# [Exercise objective]
Can you copy out the rows below word for word, starting at the line that has "Stop the Sky News stream playback" and stopping after the line that has "[x=300, y=112]", with the pictures left out?

## begin Material for this exercise

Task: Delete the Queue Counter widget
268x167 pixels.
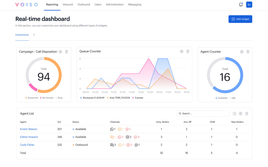Action: click(188, 51)
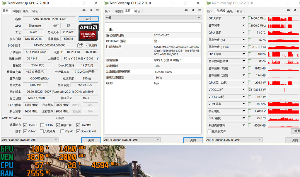Image resolution: width=300 pixels, height=177 pixels.
Task: Open the hamburger menu icon in the left window
Action: 97,10
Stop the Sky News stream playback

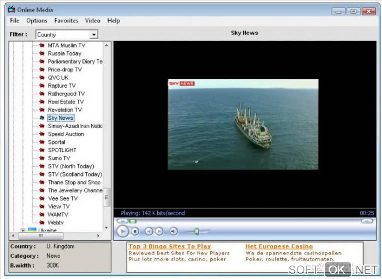(135, 232)
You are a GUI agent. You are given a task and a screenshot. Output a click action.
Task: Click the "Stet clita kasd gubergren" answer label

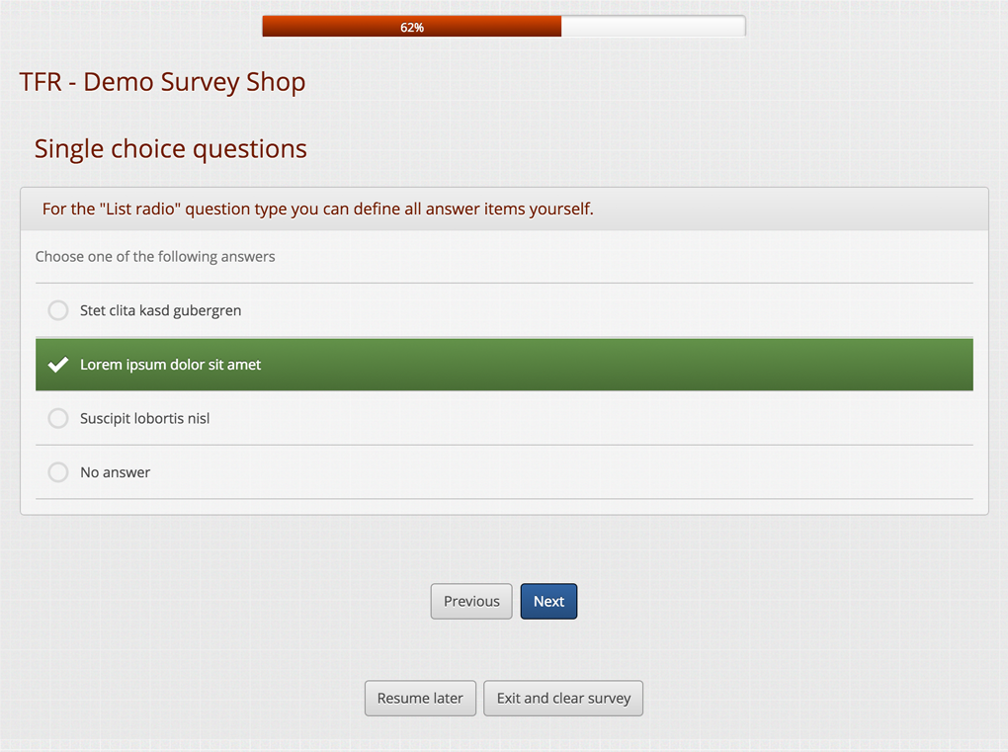pyautogui.click(x=160, y=310)
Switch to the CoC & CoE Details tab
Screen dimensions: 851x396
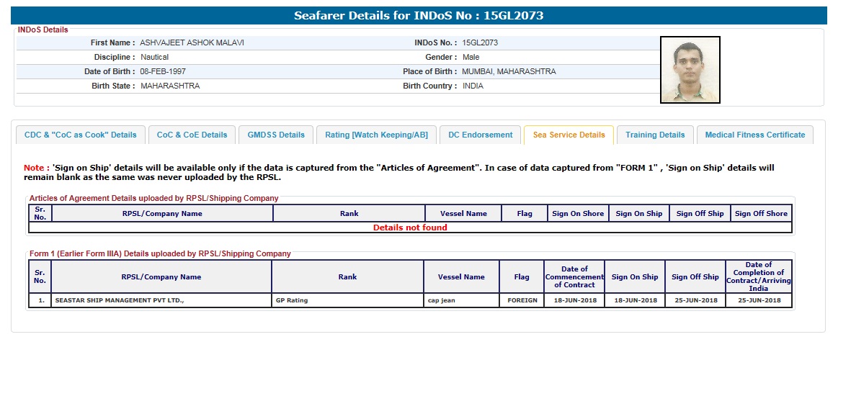tap(192, 135)
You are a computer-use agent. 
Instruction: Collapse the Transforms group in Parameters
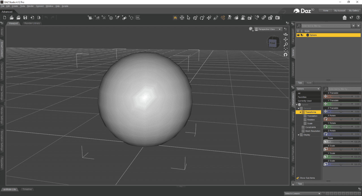[x=300, y=112]

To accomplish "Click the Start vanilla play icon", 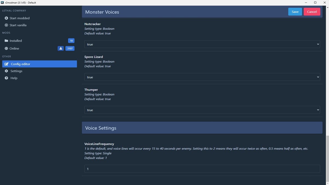I will tap(6, 25).
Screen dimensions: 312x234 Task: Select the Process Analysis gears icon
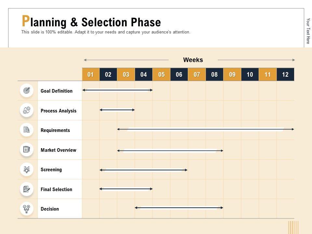pos(27,110)
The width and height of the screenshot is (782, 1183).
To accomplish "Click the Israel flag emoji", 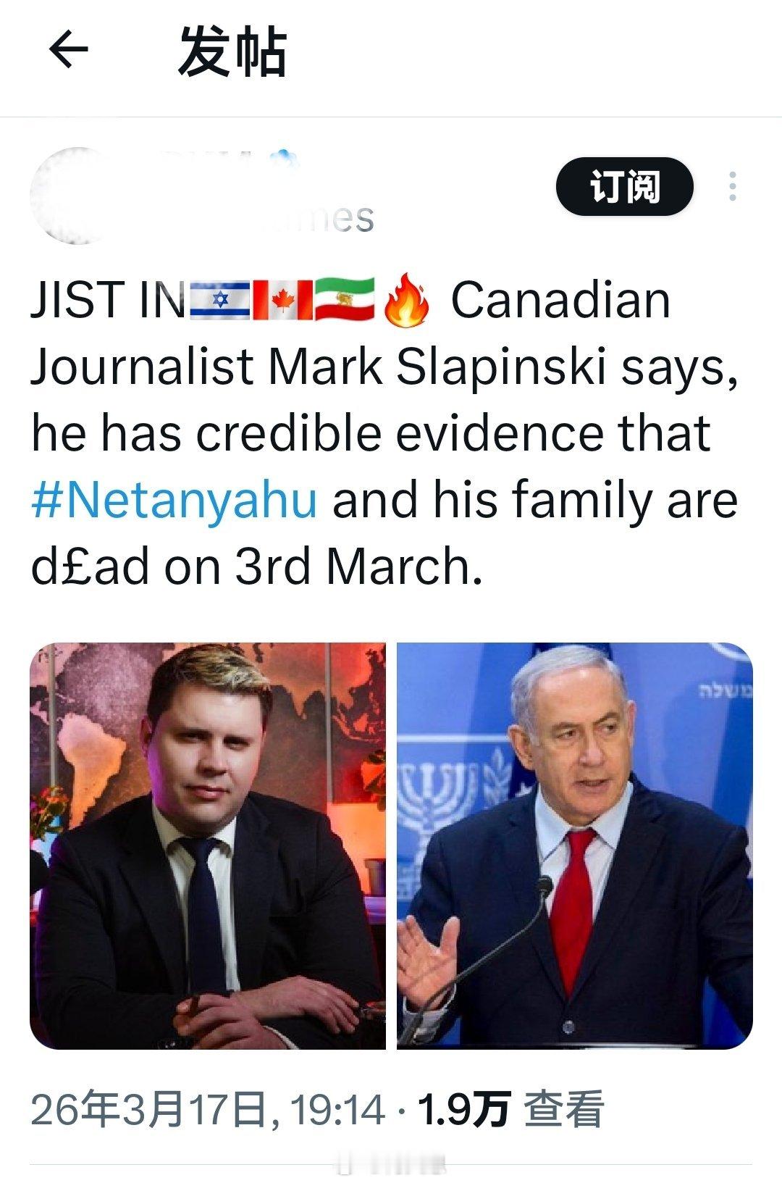I will pyautogui.click(x=219, y=300).
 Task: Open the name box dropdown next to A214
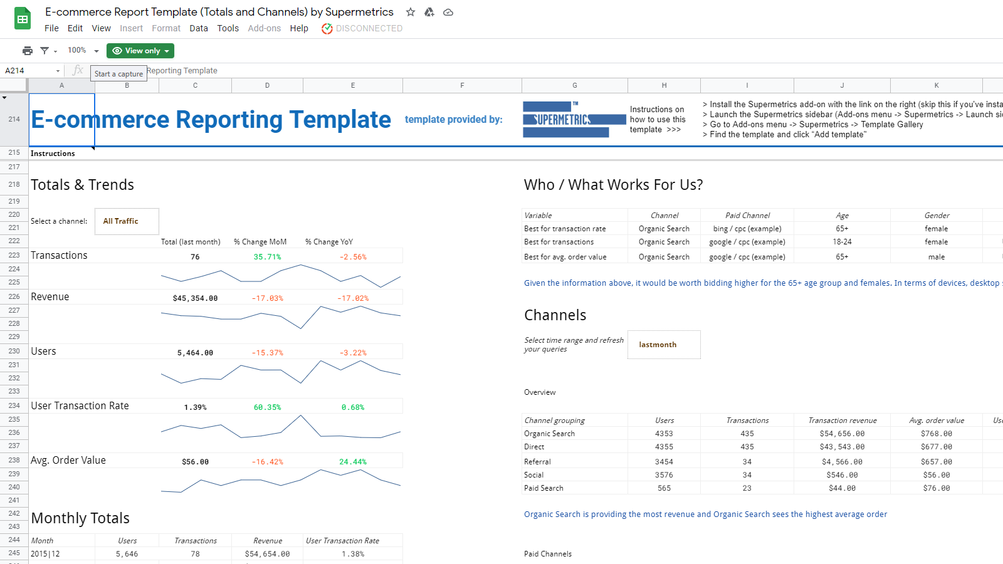click(x=56, y=70)
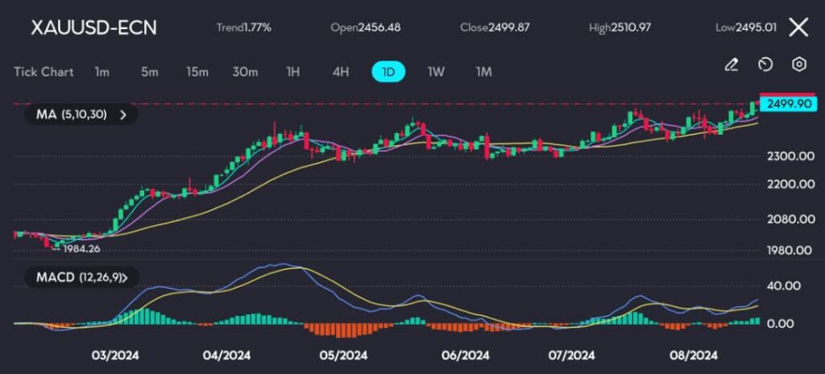
Task: Select the pencil drawing tool icon
Action: (732, 64)
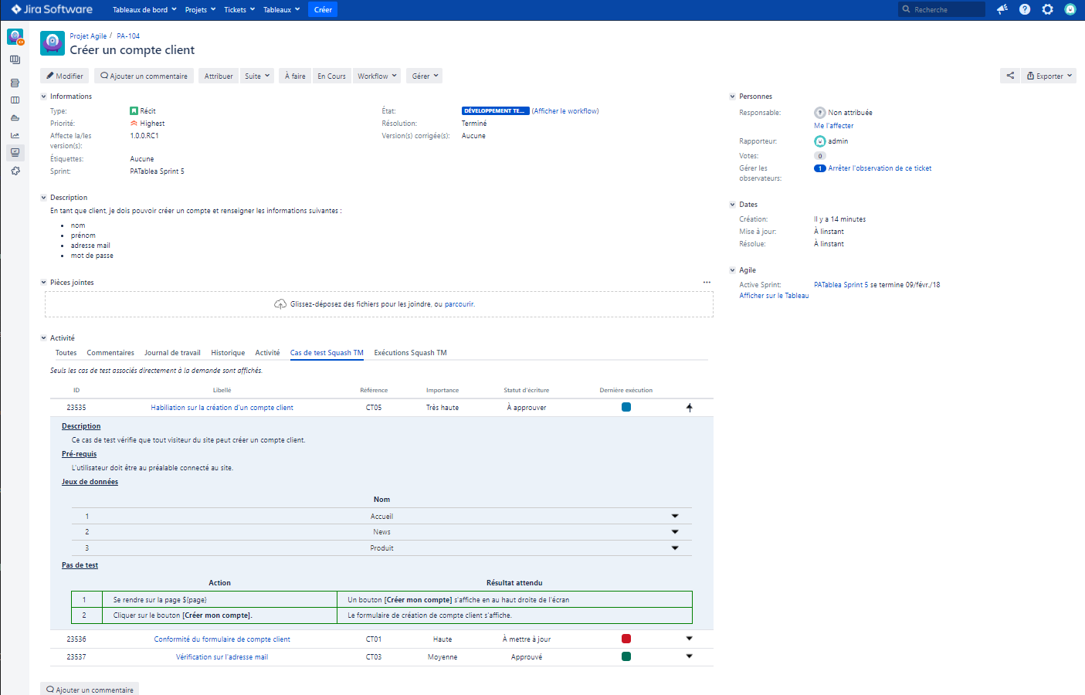Switch to the Exécutions Squash TM tab
1085x695 pixels.
click(410, 353)
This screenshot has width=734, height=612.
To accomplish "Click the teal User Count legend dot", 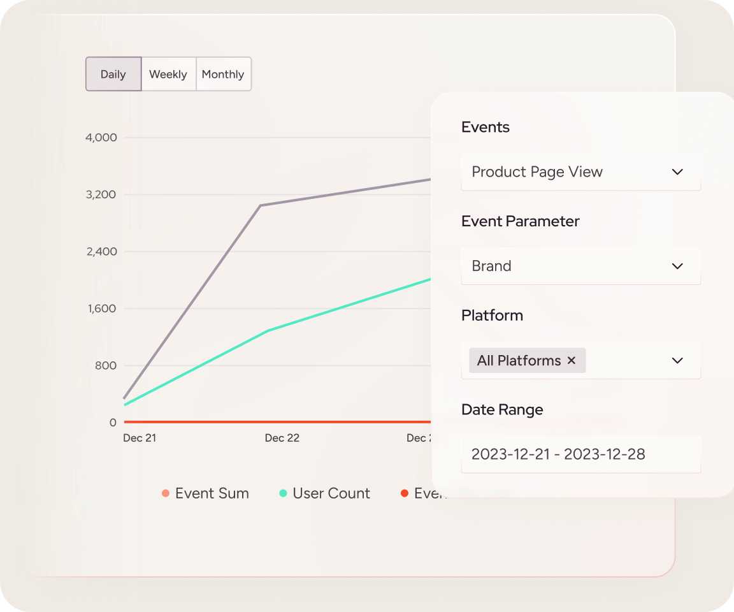I will pos(284,493).
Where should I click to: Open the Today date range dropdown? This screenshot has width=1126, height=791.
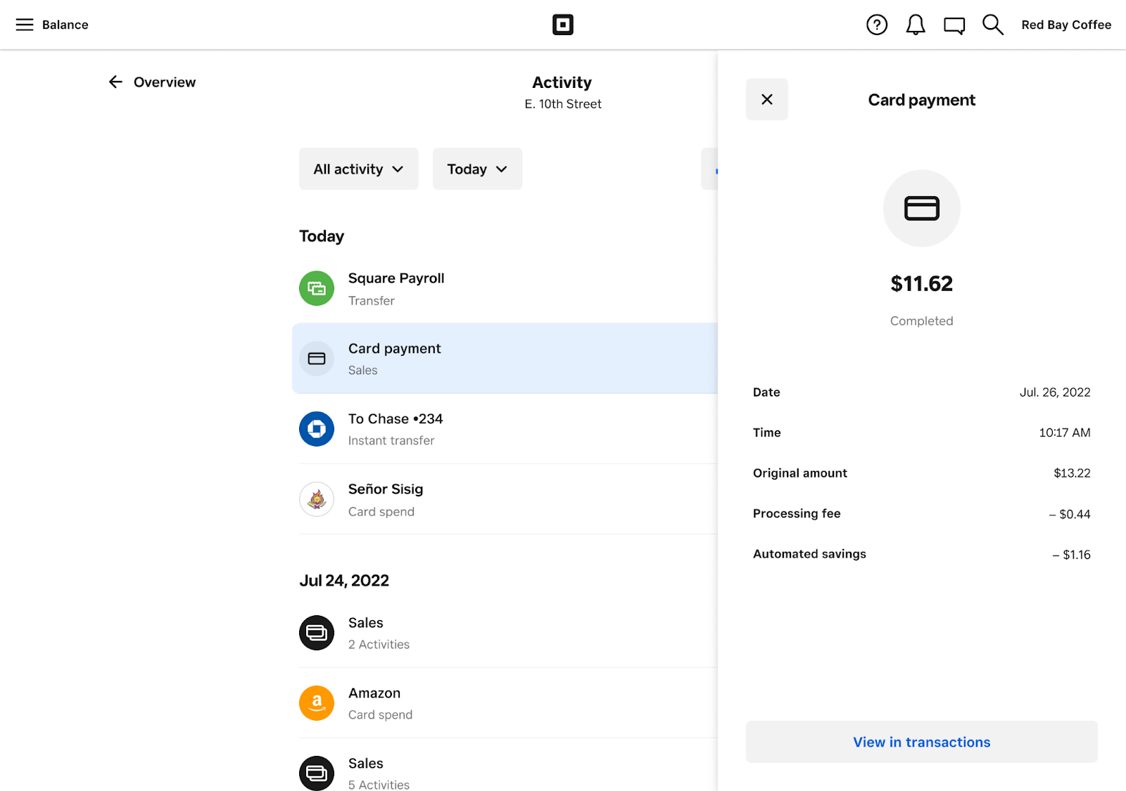[x=476, y=169]
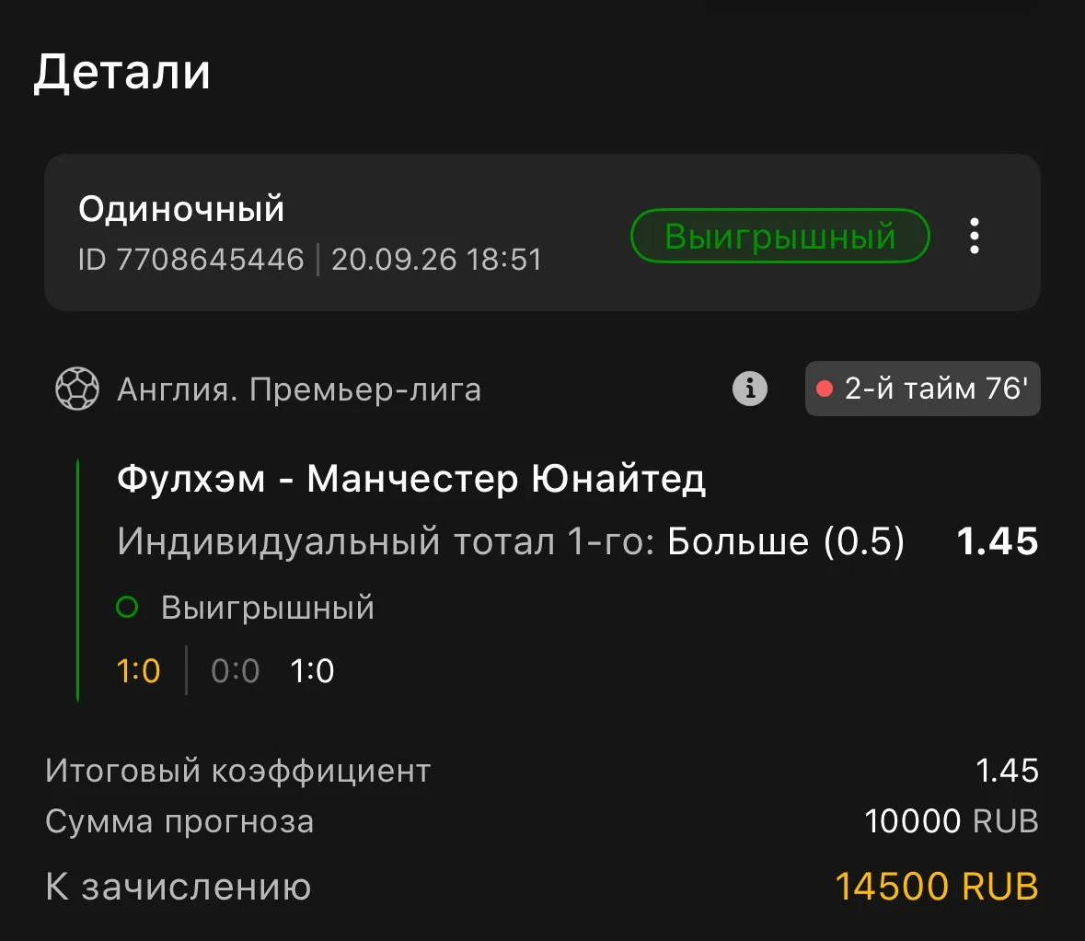Screen dimensions: 1085x941
Task: Open the three-dot bet options menu
Action: (975, 236)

## end Material for this exercise

# [Full output]
Stop the Sky News stream playback

(135, 232)
You are a GUI agent. You are given a task and a screenshot. Output a click action.
Task: Click the "Stet clita kasd gubergren" answer label

pyautogui.click(x=160, y=310)
Switch to the CoC & CoE Details tab
Screen dimensions: 851x396
tap(192, 135)
You are a computer-use agent. 
Instruction: Collapse the Transforms group in Parameters
[x=300, y=112]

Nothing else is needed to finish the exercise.